• [GIVEN TASK 1]
Summarize the report on eastern Alberta assets in two sentences.
• [GIVEN TASK 2]
Pick up the report on eastern Alberta assets after its last sentence and continue it.
— Begin PAGE —
Maximize value potential of Eastern
Alberta assets
- Production and operating expenses associated with the Company's
shallow gas assets decreased 35 percent to $6.7 million ($10.88/boe) in the third quarter of 2016 compared
to $10.3 million ($13.55/boe) for the same period of 2015,
reflecting the Company's diligent focus on reducing costs and
maximizing efficiencies in operations, including the re-deployment
of operations personnel to accelerate progress and drive
efficiencies on abandonment and reclamation projects. While the
majority of these cost savings were associated with the Shallow Gas
Properties that were subsequently disposed early in the fourth
quarter, the remaining shallow gas assets in Mannville and Panny will continue to benefit
from the improved operating practices implemented.
- Despite material decreases in many categories of discretionary
operational spending, municipal property taxes and other annual
fees continued to represent a significant portion of fixed
operating costs. The calculation of property taxes for machinery
and equipment, pipelines and wells is based on a prescribed formula
methodology which results in a tax assessment base that is
dramatically misrepresentative of the actual property value for the
Company's mature shallow gas assets. As a result, property taxes in
eastern Alberta completely
eliminated positive operating cash flow on most of the Company's
shallow gas properties.
- Perpetual spent $1.4 million
during the third quarter of 2016 on abandonment and reclamation
projects in eastern Alberta. The
majority of decommissioning expenditures relate to internal labor
costs and equipment costs.
- The Company plans to continue its momentum reducing the ARO
related to its mature shallow gas assets. To this end,
activities are underway to spend close to $0.7 million to recomplete wells in uphole zones.
An additional $0.5 million is
expected to be spent on abandonment and reclamation work focused in
the Mannville area.
- Waterflood activities are beginning to establish returns as
production declines in Mannville
heavy oil were only two percent quarter over quarter, materially
lower than historical declines. An additional $0.8 million will be spent in the fourth quarter
to convert two additional wells and construct related facilities
for water injection.
- A one-rig drilling program will commence in late November,
targeting the drilling of up to seven wells in the Mannville area during the fourth quarter of
2016. Up to five wells will target heavy oil and are designed to
grow oil production and further refine future drilling locations
for 2017.
- Technical work continued on the extensive shallow shale gas
resource play in the Colorado and
Viking formations in eastern Alberta. The Company retained material
exposure to this play in the Mannville area, with an internally estimated
585 Bcf of potentially recoverable resource over 150 net sections.
Two horizontal wells to evaluate the economic potential of Viking
and Colorado formations are
included in the capital spending plans for the Mannville area in the fourth quarter of
2016.
— End PAGE —
— Begin GIVEN DATA —
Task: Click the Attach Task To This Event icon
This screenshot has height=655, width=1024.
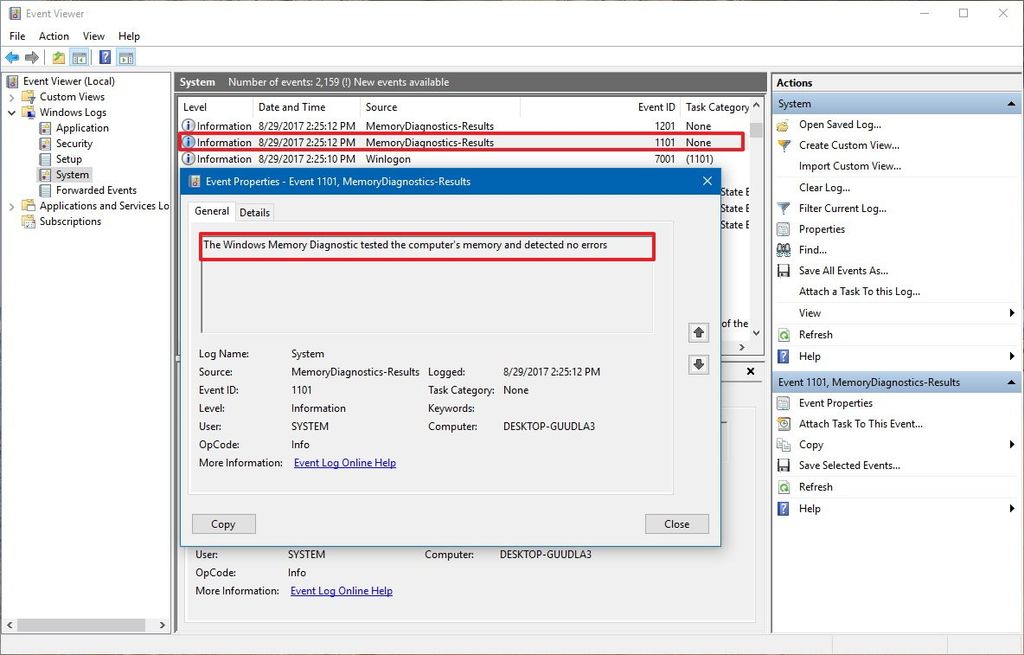Action: (x=784, y=423)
— End GIVEN DATA —
• [TASK OUTPUT 1]
Production and operating expenses for the Company's shallow gas assets fell 35 percent to $6.7 million in the third quarter of 2016, though property taxes in eastern Alberta eliminated positive operating cash flow on most of those properties. The Company spent $1.4 million on abandonment and reclamation that quarter and plans further ARO reduction, conversion of two more wells for water injection, a one-rig program of up to seven wells in the Mannville area, and two horizontal wells to evaluate the Viking and Colorado formations.

• [TASK OUTPUT 2]
Advance high impact opportunities
- Perpetual continued to advance phase 1 of its strategic low
pressure electro-thermally assisted drive ("LEAD") process pilot
project targeting bitumen recovery from the Bluesky formation at Panny. First production
was established on flow back in the first quarter of 2016 following
a successful first heating phase of the pilot which commenced in
September 2015 and cycle two
commenced production in late June after an abbreviated second
heating cycle. Results from both cycles exceeded expectations, with
cumulative oil recovery surpassing forecasts.
- In late September, cycle three commenced with solvent injection
combined with heating. Follow-on production test operations are
expected to continue throughout the fourth quarter.
- The cyclic heat stimulation test ("CHS") thus far is yielding
valuable insights regarding reservoir performance, the
functionality of the electrical heating cable and other operational
considerations. High quality data continues to be gathered for
refinement of a commercial development plan and economic model.
Minimal additional capital during the third quarter was allocated
to continue the strategic CHS test.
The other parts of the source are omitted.